- _Data to use_
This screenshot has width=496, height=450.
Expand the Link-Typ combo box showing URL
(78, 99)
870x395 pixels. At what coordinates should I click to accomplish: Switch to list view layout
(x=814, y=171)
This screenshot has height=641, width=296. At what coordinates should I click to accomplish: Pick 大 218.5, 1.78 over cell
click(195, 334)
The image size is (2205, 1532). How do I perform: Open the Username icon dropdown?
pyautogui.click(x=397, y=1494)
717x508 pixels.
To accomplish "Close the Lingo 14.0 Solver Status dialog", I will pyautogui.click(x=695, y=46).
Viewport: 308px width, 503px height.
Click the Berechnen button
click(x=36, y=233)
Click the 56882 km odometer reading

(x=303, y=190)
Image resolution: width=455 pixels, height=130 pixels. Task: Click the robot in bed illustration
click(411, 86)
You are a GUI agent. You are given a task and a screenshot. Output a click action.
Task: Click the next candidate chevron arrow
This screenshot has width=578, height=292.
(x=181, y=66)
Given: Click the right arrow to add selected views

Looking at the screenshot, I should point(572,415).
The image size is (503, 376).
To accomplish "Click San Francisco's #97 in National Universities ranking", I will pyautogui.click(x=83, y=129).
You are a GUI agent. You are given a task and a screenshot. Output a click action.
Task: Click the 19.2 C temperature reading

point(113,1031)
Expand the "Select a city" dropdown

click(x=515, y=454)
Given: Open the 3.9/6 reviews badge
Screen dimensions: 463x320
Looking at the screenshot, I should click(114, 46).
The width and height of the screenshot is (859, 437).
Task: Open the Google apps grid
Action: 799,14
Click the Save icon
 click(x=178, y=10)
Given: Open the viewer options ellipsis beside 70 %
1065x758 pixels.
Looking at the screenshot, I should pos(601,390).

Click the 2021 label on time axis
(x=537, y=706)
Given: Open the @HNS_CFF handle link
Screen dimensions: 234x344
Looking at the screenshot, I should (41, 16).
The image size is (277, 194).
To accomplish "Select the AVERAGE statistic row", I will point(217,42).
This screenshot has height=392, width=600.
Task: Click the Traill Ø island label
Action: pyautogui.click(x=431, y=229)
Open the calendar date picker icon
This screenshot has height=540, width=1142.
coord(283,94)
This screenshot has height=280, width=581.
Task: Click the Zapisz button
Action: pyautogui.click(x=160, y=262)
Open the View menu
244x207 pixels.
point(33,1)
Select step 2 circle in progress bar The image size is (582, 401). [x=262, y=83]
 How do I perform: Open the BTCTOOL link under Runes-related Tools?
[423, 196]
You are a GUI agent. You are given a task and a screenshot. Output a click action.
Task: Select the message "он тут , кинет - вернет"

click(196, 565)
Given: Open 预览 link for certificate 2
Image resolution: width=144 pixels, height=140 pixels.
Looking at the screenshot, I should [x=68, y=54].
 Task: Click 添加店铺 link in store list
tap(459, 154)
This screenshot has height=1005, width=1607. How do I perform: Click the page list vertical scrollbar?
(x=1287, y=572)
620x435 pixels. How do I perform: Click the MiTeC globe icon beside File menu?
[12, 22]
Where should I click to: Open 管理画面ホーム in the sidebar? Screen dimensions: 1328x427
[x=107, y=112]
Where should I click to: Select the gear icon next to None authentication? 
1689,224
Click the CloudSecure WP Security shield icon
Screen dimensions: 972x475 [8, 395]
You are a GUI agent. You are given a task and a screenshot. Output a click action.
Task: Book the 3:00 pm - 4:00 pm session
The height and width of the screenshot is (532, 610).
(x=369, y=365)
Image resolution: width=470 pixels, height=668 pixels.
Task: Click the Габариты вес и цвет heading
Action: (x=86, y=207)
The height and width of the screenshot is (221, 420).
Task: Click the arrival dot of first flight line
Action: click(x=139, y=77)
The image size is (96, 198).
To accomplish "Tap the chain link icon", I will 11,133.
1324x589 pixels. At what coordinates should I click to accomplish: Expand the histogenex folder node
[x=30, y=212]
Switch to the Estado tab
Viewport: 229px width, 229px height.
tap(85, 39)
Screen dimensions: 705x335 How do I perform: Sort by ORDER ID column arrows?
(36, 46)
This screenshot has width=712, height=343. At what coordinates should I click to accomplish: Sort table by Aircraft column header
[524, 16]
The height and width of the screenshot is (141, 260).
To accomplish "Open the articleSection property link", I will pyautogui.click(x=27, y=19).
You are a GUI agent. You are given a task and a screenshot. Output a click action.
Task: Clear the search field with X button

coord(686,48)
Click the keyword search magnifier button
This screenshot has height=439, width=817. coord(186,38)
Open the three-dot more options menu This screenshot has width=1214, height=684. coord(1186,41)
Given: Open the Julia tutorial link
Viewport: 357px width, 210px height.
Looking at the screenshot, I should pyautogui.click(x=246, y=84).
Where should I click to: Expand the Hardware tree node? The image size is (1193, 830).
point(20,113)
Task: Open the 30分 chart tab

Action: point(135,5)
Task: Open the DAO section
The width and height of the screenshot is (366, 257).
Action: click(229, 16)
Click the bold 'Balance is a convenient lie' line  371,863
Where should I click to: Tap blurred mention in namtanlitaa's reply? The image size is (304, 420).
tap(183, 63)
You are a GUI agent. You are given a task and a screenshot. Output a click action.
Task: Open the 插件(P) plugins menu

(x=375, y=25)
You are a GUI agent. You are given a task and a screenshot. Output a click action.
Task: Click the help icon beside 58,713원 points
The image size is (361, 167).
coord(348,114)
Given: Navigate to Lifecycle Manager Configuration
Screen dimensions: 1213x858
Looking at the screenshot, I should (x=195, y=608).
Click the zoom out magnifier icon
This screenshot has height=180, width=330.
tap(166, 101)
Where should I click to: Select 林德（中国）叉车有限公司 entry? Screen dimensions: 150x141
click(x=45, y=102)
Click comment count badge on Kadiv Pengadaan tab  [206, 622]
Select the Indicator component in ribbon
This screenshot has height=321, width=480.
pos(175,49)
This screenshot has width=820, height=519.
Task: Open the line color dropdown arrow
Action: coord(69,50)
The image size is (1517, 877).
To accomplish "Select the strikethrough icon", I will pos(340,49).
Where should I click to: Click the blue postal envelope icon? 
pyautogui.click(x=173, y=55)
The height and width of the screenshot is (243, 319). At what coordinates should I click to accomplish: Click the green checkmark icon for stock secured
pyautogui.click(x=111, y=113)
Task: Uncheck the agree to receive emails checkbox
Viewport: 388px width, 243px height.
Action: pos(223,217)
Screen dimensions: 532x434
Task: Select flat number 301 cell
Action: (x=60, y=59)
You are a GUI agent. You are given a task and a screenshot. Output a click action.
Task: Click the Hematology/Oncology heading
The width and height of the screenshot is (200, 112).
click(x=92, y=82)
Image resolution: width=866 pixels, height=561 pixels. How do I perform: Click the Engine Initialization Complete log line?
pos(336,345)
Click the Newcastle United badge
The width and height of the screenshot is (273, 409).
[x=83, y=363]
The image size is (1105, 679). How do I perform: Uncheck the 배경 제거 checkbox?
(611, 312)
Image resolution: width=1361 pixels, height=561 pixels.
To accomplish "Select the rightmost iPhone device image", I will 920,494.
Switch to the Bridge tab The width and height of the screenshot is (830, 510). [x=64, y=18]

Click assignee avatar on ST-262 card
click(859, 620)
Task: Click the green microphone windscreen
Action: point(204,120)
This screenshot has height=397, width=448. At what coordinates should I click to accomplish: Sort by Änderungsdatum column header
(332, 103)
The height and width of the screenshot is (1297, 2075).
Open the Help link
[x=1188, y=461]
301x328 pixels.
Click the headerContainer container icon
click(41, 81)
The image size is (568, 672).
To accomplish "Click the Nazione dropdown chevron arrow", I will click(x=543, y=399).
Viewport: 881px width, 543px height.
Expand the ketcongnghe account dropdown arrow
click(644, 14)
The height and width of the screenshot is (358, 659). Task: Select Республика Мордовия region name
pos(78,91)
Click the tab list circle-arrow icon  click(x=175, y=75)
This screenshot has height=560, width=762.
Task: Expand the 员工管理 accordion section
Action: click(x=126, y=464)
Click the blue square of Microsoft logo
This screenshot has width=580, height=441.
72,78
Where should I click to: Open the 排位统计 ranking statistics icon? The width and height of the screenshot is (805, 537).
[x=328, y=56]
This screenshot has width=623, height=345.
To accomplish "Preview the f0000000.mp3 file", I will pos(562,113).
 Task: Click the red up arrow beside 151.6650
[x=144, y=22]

- _Work instructions_
Please pull out each line of the listing above that contains the string "menu", treating uppercase and lowercase as different.

- _Correct response_
Open the View menu
620x435 pixels. How do I perform: Click the MiTeC globe icon beside File menu?
Open the three-dot more options menu This screenshot has width=1214, height=684. coord(1186,41)
Task: Open the 插件(P) plugins menu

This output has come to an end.